╭─ TEXTE EXTRAIT

Yoav Donyets, directeur éducatif de Mitzpe Ramon et militant engagé pour Gan Keshet, a déclaré qu’une demi-douzaine de familles avait emménagé en ville pour inscrire leurs enfants dans l’école. Pour la première fois ce semestre, a déclaré Donyets, il n’a pas pu pas répondre à toutes les demandes des nouveaux élèves. Et il s’attend à ce que la demande augmente encore l’année prochaine.
« C’est fou qu’une maternelle à Mitzpe Ramon intéresse autant les gens », a déclaré Donyets au cours d’un entretien accordé dans son bureau. « Les gens se disent que si on peut le faire ici, alors, bien sûr, ils peuvent aussi le faire. »
Les instructeurs en visite ont reconnu que les parents de leurs écoles voulaient un programme qui se rapproche de celui de Gan Keshet. Quelques éducateurs d’écoles rurales ont dit qu’ils avaient commencé à emmener leurs enfants à l’extérieur une ou deux fois par semaine pour leur apprendre à vivre dans la nature, au moins pour quelques heures.
Pourtant, Mitzpe Ramon est une ville très éloignée, à la lisière de Makhtesh Ramon, grand cratère, à 65 kilomètres de la principale ville du sud, Beer Sheva. La plupart des éducateurs viennent de Beer Sheva, et ils ont évoqué la difficulté d’adapter le modèle à l’environnement urbain.
Idit Harel, professeure et instructeur dans 18 maternelles dans la ville, ne pensait pas trouver du soutien pour faire plus qu’une simple visite de parc à proximité.
« Nos parents sont inquiets que les enfants rentrent à la maison avec du sable dans leurs chaussures, leurs habits ou les cheveux. Je reçois des appels de parents qui disent qu’ils veulent que leurs enfants rentrent propres, a-t-elle expliqué. Il y a aussi beaucoup de préoccupations pour la sécurité. »
Pendant ce temps, les enfants ont largement ignoré les instructeurs en visite. Un groupe d’enfants s’est mis à l’écart de l’agitation sous la tente pour montrer leur technique de recherche de scorpions et autres insectes sous les rochers.
Carmi, une petite fille de six ans couverte de saleté de la tête au pied, a proposé une visite des toilettes, une zone désignée au bout de la clairière de la maternelle, et elle a expliqué comment creuser un trou pour « faire popo » et ensuite marquer l’endroit avec un bout de bois.
« Nous le mettons ici, pour que personne n’aille au même endroit », a-t-elle dit en riant.
Meirav Perry, un enseignant d’école primaire, a emmené sa classe de CP visiter Gan Keshet un mardi après-midi, comme elle le fait chaque semaine. Elle a vu les résultats de cette démarche : deux de ses filles sont allées dans cette maternelle, et sa plus jeune fille ira dans quelques années.
« Les enfants n’aiment pas toujours, au début. Comme leurs parents, ils pensent qu’ils préféreraient être à l’intérieur avec la climatisation, a-t-il expliqué. Mais regardez comme ils sont heureux et indépendants. Ils savent comment jouer seuls. Ils n’ont pas toujours besoin de quelqu’un pour leur dire ce qu’ils doivent faire. Ils sont créatifs, ils sont forts. »

╰─
╭─ DONNÉES EXTRAITES

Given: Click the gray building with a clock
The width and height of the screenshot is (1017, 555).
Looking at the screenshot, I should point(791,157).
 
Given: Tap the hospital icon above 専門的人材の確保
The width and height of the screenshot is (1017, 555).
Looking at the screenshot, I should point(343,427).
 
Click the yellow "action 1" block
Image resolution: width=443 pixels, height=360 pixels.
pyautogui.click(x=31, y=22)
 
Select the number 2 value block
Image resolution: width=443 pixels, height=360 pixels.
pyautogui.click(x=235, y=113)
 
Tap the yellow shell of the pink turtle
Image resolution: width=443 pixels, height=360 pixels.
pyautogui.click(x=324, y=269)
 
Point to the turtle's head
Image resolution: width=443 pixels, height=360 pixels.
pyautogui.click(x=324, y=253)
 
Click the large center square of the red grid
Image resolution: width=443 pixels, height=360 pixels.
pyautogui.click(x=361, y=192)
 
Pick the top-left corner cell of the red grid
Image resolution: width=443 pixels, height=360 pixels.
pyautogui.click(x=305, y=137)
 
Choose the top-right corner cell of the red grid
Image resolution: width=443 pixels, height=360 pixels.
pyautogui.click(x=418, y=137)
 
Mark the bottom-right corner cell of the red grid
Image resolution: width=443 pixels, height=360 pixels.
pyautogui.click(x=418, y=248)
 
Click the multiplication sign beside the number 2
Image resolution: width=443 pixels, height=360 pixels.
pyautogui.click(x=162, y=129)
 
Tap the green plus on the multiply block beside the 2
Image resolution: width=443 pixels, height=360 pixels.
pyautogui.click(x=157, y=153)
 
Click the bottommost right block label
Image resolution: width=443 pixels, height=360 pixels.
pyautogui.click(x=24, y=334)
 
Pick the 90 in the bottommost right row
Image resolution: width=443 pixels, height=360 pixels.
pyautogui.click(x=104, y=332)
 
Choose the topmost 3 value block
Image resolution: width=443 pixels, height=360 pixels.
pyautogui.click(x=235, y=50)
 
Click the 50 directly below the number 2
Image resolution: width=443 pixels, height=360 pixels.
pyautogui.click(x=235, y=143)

╰─

#### CONSIGNE 1
Dites si chaque affirmation est conforme au texte sur Gan Keshet, par oui ou par non, et citez les mots du texte qui tranchent : (a) Mitzpe Ramon se trouve à 65 kilomètres de Beer Sheva ; (b) la plupart des éducateurs viennent de Mitzpe Ramon ; (c) la classe de Meirav Perry visite Gan Keshet chaque semaine.
#### CONSIGNE 2
Recopiez le passage du texte sur Gan Keshet compris entre "Carmi, une petite" et "dans quelques années.", ces mots inclus.
La liste n'est pas utile ici.

#### RÉPONSE COMPLÈTE 1
(a) Oui : « à 65 kilomètres de la principale ville du sud, Beer Sheva ».
(b) Non : « La plupart des éducateurs viennent de Beer Sheva ».
(c) Oui : « a emmené sa classe de CP visiter Gan Keshet un mardi après-midi, comme elle le fait chaque semaine ».

#### RÉPONSE COMPLÈTE 2
Carmi, une petite fille de six ans couverte de saleté de la tête au pied, a proposé une visite des toilettes, une zone désignée au bout de la clairière de la maternelle, et elle a expliqué comment creuser un trou pour « faire popo » et ensuite marquer l’endroit avec un bout de bois.
« Nous le mettons ici, pour que personne n’aille au même endroit », a-t-elle dit en riant.
Meirav Perry, un enseignant d’école primaire, a emmené sa classe de CP visiter Gan Keshet un mardi après-midi, comme elle le fait chaque semaine. Elle a vu les résultats de cette démarche : deux de ses filles sont allées dans cette maternelle, et sa plus jeune fille ira dans quelques années.